Naquele momento, meu pai hesitou por um breve segundo, minha mãe e ele se entreolharam, receosos. Lembro-me de ter prendido a respiração, quando aquele rapaz olhou para seu relógio de bolso e, com uma sutil indicada de cabeça, fez com que a mulher tomasse à dianteira. O movimento dela foi assustadoramente rápido e em um piscar de olhos, eu vi um clarão prateado, como uma linha cortando o ar, se deter no pescoço de meu pai. Era uma faca. Naquele momento senti como se o mundo tivesse parado. Eu não tive tempo para assimilar a situação. Meu pai caiu de joelhos e depois de breves segundos seu corpo sem vida despencou ao chão. Minha mãe era a próxima, tentei impedir. Corri em sua direção, sentindo o meu sangue correr por minhas veias. Pensei ter chegado a tempo, mas algo me impediu de tocá-la, pela última vez. O rapaz havia me segurado pelo pescoço, ele era extremamente forte, apesar de não aparentar. Quando ele olhou em meus olhos, senti uma escuridão tão profunda que me vejo incapaz de expressá-la em palavras. Medo, e logo em seguida o grito de minha mãe antes do golpe fatal. Seu corpo caiu perto ao do meu pai, supus. Infelizmente não consegui avistá-lo. Só me lembro daquele olhar escuro e sombrio, me fazendo apagar lentamente e, relutantemente. Não fazia ideia de quem eles eram, ou o do porque estavam fazendo isso.

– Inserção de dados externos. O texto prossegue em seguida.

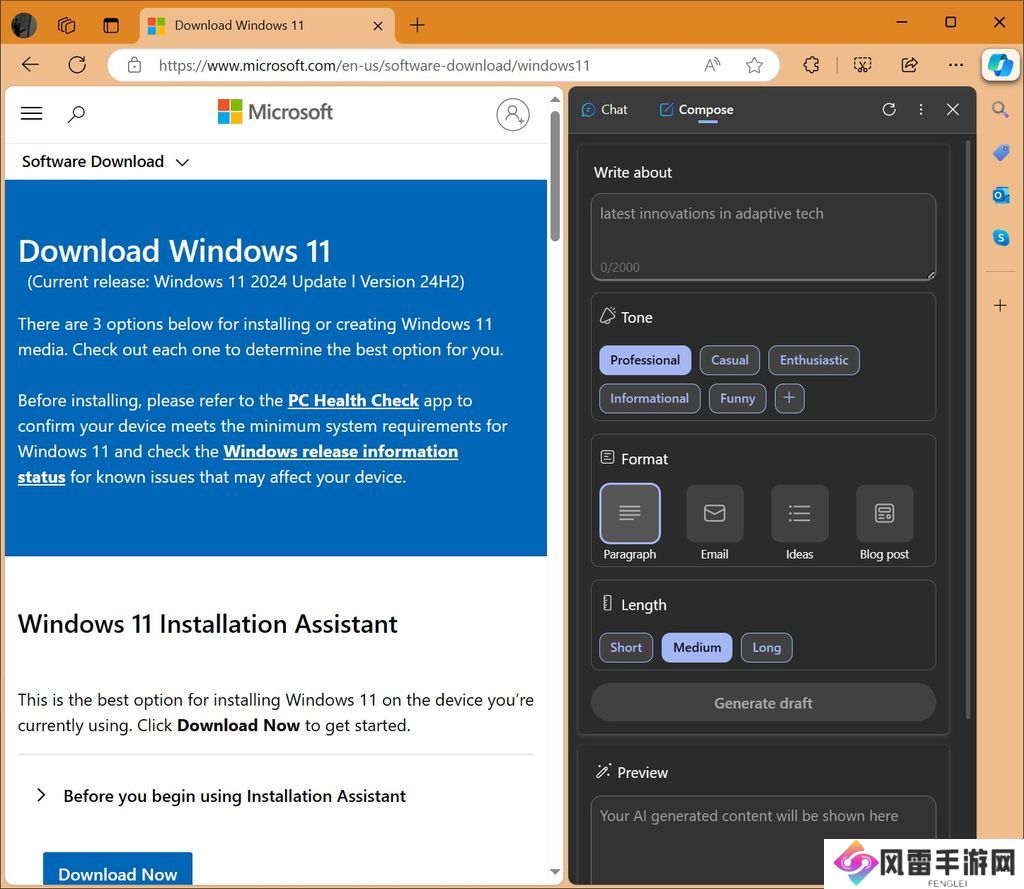Screen dimensions: 1024x889
Task: Select the Email format option
Action: pos(714,523)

Dois dias se passaram depois daquela noite. Meus olhos não se abriram desde então, tendo carregado comigo a imagem trágica da morte de meus pais. Eu precisava acordar, meus sentidos pareciam estar voltando. Não sabia onde eu estava ou com quem estava, mas era um lugar quente, aconchegante e levemente familiar. Eu me encontrava deitado, em algum colchão no chão e em frente a uma lareira acesa, que agora me despertava certo incomodo. Finalmente acordei. O brilho intenso da fogueira somado a luz do sol que vinha de fora, ofuscaram meus olhos acostumados à escuridão de dois dias. Olhei assustado ao redor. Estava deitado em um colchão no chão, com algumas cobertas. Parecia uma sala de estar, havia uma fogueira bem a minha frente, e atrás dois sofás de couro. Levantei-me, meu corpo doía, minha cabeça latejava. Alguém veio ao meu encontro. Era uma senhora.
- Olá querido, que bom que acordou. Deve estar morrendo de fome. – Disse ela, sorridente. Minha cabeça latejava, ouvia um zunido vindo de dentro dela. Eu estava vivo, mas meus pais estavam mortos. O que eu não conseguia entender era "por que não me mataram também?". Por um momento desejei que o tivessem feito... – O almoço vai sair logo log...
Ouviu-se um estrondo de uma porta do outro lado da casa se abrir com força. Uma mulher entrou trazendo uma caixa preta, aparentemente pesada. Ela não notou o rapaz acordado, largou ao lado da porta e foi em direção à sala.
- Ainda não localizamos o paradeiro deles! – Disse a mulher, em um tom alto. Parecia haver mais alguém naquela casa com quem ela falava. – Precisamos esperar o... – Parou de falar imediatamente, quando me avistou, parado, completamente confuso.
Ela ficou estática bem a minha frente. Não era a mesma mulher que matou os meus pais. Esta era diferente, era um pouco mais baixa, tinha os cabelos extremamente escuros, contrastando com sua pele pálida. Seu nariz era fino e pontudo e quando ela me viu, pareceu ainda mais surpresa do que eu. Nunca vou me esquecer daquele olhar, um olhar de quem escondia algo. Durou exatamente cinco segundos, me lembro bem. Nesses cinco segundos ela não conseguiu minimamente disfarçar que já me conhecia, não conseguiu disfarçar que esperava que eu a reconhecesse, um olhar suplicante e esperançoso que, passado o tempo, se desfez tão rapidamente quanto um piscar de olhos.
- Ah, que bom que acordou. – Disse ela, um pouco desapontada e tentando, ao mesmo tempo, parecer solidária por minha perda. Não consegui sofrer o luto a moda da época, mas o fiz do meu jeito durante as 48 horas em que fiquei desacordado.
- Quem é você? – Indaguei, de forma estúpida e hostil. Reconheço isso hoje, mas naquele momento, não me importava à cordialidade e as meras apresentações. Afinal, eu não sabia quem era ela ou o porque me conhecia.
- Me chamo...
- Elvira! – Chamou um homem, enquanto descia as escadas que eu mal tinha notado que existia. Ele tinha uma longa barba, cabelos castanhos, era alto e exibia um olhar sinistro. – Você trouxe os armamentos? – Ele parou em frente à caixa, olhou em minha direção. Senti meu corpo inteiro paralisar por um breve instante. Ele veio ao meu encontro e voltou-se para Elvira.
- Podemos conversar a sós, por um minuto?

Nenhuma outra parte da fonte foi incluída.